Interestingly, in the recent interview, unlike the 2003 one, Valenti shows a blind faith in DRM technology:

I really do believe we can stuff enough algorithms in a movie that only the dedicated hackers can spend the time and effort to try to plumb through those 1,000 algorithms to try to find a way to beat it. In time, we’ll be able to do this, because I have great faith in the technological genius that’s out there.

….

We’re trying to put in place technological magic that can combat the technological magic that allows thievery. I hope that within a year the finest brains in the IT community will come up with this stuff. A lot of people are working on it—IBM, Microsoft and maybe 10 other companies, plus the universities of Caltech and MIT, to try to find the kind of security clothing that we need to put around our movies.

It may be possible to so infect a movie with some kind of circuitry that allows people to copy to their heart’s content, but the copied result would come out with decayed fidelity with respect to sound and color. Another would be to have some kind of design in a movie that would say, ‘copy never,’ ‘copy once.’

Even ignoring the technical non sequiturs (“stuff … algorithms into a movie”; “infect a movie with … circuitry”), this is wildly implausible. Nothing has happened to make the technical prospects for DRM (anti-copying) technology any less bleak.

We can only hope Valenti’s successor stops believing in “technological magic” and instead teaches the industry to accept technical reality. File sharing cannot be wished away. The industry needs to figure out how to deal with it.

Absentee Voting No Panacea

Various groups that oppose paperless electronic voting have recommended an alternative: if you really want to be sure your vote is counted, vote absentee. Having studied e-voting, and living in a county with paperless e-voting, I sympathize with the desire for an alternative. But it should be noted that absentee voting offers iffy security as well.
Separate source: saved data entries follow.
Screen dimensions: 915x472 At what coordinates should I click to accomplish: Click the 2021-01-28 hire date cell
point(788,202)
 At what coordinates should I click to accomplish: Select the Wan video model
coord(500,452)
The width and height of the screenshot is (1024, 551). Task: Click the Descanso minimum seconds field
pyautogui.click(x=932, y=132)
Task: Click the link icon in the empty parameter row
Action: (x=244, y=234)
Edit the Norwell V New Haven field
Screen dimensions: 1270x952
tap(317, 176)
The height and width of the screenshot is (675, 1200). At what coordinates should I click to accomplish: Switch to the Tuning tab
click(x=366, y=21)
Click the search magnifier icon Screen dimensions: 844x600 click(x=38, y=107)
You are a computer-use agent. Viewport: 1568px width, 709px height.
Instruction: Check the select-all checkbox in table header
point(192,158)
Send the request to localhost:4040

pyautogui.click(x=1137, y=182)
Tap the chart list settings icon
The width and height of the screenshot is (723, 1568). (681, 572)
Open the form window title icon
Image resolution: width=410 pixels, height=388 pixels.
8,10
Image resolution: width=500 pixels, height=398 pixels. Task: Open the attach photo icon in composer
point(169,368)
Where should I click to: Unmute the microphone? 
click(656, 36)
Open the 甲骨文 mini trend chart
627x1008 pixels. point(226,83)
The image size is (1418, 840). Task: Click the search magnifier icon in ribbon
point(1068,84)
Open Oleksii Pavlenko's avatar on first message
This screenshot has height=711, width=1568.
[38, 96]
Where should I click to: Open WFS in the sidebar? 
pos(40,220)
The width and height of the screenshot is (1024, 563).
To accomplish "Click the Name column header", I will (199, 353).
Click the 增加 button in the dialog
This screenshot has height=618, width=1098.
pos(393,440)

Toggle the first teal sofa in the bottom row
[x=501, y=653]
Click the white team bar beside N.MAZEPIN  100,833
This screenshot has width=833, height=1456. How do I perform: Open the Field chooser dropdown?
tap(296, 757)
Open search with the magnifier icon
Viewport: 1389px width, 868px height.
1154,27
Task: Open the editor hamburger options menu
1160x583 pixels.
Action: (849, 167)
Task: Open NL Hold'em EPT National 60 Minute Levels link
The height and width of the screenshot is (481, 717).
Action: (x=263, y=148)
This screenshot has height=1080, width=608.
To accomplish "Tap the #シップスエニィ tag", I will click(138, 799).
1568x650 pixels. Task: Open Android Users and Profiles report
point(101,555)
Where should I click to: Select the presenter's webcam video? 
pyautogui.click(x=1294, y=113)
The best alternative to risky e-voting, where feasible, is in-person voting with a paper ballot. This allows the main election safeguard, which is the presence of observers from diverse political parties, to operate: the observers can watch the voter check-in process, watch the ballot boxes, and watch the counting of ballots.

With absentee voting, by contrast, the distribution, validation, custody, and counting of ballots are generally less transparent. You’re pretty much stuck trusting the country clerk and his/her staff. I don’t want to cast aspersions on the virtue of any particular county clerk; but I hope you’ll agree that a more transparent system is better.

Absentee balloting also weakens the secret-ballot guarantee, which requires that nobody can verify how another person voted. This is an important safeguard against vote-buying and intimidation, as it frustrates the vote-buyer’s or intimidator’s ability to know that he got his way. Absentee voting allows the voter to prove to somebody else (say an employer, union boss, or abusive spouse) that the vote was cast a particular way. That’s a serious drawback.

Now it may be that you don’t want to sell your vote, you don’t fear intimidation, and you trust your county clerk. For you, absentee voting might be the best available substitute for e-voting in person. But encouraging widespread absentee voting is not a good public policy response to the e-voting problem.